Whisk flour, sugar, baking soda, and 3/4 teaspoon salt in large bowl to blend. Using electric mixer, beat eggs and sour cream in another large bowl to blend. Add stout-chocolate mixture to egg mixture and beat just to combine. Add flour mixture and beat briefly on slow speed. Using rubber spatula, fold batter until completely combined. Divide batter among cupcake liners, filling them 2/3 to 3/4 of the way. Bake cake until tester inserted into center comes out clean, rotating them once, about 17 minutes. Cool cupcakes on a rack completely.
Ganache filling: Chop the chocolate and transfer it to a heatproof bowl. Heat the cream until simmering and pour it over the chocolate. Let it sit for one minute and then stir until smooth. Add the butter and whiskey and stir until combined.

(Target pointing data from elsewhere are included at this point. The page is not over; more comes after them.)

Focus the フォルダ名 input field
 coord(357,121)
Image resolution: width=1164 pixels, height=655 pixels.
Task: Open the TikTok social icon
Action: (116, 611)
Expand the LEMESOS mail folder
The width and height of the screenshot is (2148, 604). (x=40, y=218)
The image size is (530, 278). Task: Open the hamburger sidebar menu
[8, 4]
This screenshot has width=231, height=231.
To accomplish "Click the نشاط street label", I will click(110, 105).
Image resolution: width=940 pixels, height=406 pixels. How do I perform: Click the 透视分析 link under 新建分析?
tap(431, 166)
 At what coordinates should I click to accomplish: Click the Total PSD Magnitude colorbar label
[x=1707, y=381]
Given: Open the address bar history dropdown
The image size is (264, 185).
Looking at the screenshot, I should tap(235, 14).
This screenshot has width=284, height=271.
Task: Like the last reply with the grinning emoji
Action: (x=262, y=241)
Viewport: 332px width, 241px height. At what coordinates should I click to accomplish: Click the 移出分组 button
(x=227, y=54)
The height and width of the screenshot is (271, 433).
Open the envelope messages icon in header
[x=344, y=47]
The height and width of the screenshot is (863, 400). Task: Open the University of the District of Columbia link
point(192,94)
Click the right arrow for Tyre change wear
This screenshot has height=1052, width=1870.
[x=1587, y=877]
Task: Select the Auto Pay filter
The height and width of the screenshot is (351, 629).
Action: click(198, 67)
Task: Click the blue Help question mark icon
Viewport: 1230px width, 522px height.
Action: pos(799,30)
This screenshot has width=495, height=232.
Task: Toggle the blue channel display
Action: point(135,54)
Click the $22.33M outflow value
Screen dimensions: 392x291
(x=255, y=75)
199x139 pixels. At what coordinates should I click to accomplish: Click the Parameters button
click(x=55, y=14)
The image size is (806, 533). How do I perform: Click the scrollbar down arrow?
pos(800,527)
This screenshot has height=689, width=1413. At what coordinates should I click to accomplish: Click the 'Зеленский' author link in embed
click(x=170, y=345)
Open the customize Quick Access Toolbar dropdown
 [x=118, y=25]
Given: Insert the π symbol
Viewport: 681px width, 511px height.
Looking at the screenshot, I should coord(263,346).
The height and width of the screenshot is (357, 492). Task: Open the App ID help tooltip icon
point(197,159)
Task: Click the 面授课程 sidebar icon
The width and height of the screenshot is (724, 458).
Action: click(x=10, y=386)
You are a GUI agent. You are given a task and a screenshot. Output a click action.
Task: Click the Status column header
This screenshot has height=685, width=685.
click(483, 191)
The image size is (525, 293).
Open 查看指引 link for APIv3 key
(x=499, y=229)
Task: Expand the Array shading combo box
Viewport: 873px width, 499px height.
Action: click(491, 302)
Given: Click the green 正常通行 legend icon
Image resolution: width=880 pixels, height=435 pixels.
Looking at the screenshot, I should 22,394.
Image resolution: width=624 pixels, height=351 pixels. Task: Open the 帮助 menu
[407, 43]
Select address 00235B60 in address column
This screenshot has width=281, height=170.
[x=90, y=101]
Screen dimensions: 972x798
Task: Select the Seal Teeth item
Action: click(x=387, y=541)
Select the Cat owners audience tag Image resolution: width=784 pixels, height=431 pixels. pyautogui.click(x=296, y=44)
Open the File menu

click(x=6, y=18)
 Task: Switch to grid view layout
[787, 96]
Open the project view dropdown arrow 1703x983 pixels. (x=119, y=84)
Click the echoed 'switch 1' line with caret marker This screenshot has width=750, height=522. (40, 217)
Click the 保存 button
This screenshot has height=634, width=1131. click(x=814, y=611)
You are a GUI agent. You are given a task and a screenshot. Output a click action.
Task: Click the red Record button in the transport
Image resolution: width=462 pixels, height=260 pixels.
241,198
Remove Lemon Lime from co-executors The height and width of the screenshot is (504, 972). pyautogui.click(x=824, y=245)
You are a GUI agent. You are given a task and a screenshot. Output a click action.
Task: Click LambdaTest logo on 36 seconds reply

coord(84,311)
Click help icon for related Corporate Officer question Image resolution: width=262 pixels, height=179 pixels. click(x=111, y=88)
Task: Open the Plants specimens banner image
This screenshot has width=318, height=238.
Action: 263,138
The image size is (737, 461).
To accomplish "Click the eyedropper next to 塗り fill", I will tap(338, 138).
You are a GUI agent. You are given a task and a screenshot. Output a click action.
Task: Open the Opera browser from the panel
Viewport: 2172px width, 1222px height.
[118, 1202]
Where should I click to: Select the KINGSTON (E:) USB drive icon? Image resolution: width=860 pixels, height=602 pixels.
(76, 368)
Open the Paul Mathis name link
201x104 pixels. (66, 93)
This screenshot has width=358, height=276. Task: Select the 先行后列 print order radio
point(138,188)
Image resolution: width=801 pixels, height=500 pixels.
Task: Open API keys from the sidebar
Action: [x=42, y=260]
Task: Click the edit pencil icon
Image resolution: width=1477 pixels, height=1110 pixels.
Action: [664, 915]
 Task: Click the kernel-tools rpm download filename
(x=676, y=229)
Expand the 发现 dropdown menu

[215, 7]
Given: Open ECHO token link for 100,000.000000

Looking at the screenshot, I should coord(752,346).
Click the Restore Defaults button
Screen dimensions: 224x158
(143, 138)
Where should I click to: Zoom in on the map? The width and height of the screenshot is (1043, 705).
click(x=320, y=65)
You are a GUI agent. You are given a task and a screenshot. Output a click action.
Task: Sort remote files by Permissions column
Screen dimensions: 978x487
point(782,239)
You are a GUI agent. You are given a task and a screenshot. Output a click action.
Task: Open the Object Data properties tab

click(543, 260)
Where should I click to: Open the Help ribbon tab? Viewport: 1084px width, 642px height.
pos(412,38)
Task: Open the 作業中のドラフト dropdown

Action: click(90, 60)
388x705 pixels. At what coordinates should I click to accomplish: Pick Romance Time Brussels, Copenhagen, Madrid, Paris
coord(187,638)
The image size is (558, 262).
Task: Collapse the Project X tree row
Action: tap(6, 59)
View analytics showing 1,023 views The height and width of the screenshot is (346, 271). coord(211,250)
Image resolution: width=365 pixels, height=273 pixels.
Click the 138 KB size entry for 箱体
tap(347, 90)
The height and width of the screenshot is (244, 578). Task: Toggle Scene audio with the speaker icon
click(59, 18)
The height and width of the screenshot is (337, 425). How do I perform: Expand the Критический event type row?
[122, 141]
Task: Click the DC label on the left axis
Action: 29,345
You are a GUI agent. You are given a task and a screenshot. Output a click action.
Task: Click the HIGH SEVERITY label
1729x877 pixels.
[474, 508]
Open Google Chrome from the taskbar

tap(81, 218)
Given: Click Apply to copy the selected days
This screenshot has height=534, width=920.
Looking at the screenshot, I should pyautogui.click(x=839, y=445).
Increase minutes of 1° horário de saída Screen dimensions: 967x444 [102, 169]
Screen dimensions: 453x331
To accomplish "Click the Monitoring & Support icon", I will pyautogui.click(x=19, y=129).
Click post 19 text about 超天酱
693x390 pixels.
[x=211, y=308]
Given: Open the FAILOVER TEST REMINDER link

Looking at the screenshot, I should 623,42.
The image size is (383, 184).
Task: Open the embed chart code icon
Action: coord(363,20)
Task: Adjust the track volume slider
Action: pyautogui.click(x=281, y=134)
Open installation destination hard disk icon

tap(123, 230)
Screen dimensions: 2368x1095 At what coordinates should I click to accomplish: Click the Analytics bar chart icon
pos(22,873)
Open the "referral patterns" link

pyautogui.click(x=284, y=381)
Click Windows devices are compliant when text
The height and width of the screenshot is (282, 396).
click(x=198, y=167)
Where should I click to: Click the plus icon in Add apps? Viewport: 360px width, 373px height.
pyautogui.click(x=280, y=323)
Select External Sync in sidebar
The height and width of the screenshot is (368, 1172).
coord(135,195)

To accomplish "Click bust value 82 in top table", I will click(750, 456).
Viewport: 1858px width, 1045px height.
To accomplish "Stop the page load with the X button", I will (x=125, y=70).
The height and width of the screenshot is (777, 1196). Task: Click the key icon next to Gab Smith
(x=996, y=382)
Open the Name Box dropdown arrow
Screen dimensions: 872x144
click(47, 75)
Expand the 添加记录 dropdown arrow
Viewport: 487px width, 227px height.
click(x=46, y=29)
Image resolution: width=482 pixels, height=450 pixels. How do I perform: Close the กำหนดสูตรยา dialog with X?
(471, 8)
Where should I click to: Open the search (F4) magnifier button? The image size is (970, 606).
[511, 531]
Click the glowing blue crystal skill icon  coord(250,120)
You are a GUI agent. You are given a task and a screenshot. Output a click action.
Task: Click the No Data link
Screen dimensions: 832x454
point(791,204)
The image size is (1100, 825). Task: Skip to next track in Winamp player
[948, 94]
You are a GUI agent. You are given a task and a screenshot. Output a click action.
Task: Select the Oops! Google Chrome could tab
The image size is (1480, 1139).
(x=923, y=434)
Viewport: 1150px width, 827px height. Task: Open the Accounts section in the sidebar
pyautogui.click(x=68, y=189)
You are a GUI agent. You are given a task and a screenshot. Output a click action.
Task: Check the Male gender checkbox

Fill the cupcakes: Let the ganache cool until thick but still soft enough to be piped. Meanwhile, cut the centers out of the cooled cupcakes. You want to go most of the way down the cupcake but not cut through the bottom. Put the ganache into a piping bag with a wide tip and fill the holes in each cupcake to the top.
Make the frosting: Whip the butter in the bowl of an electric mixer, for several minutes. You want to get it very light and fluffy. Slowly add the powdered sugar, a few tablespoons at a time.
When the frosting looks thick enough to spread, drizzle in the Baileys and whip it until combined. If this has made the frosting too thin beat in another spoonful or two of powdered sugar.Ice and decorate the cupcakes.
The process was much easier than I thought, and was more time consuming than anything. And came out absolutely delicious! Needless to say everyone was impressed with them and weren't sure if I was actually lying about making them. Up next, early grey cupcakes!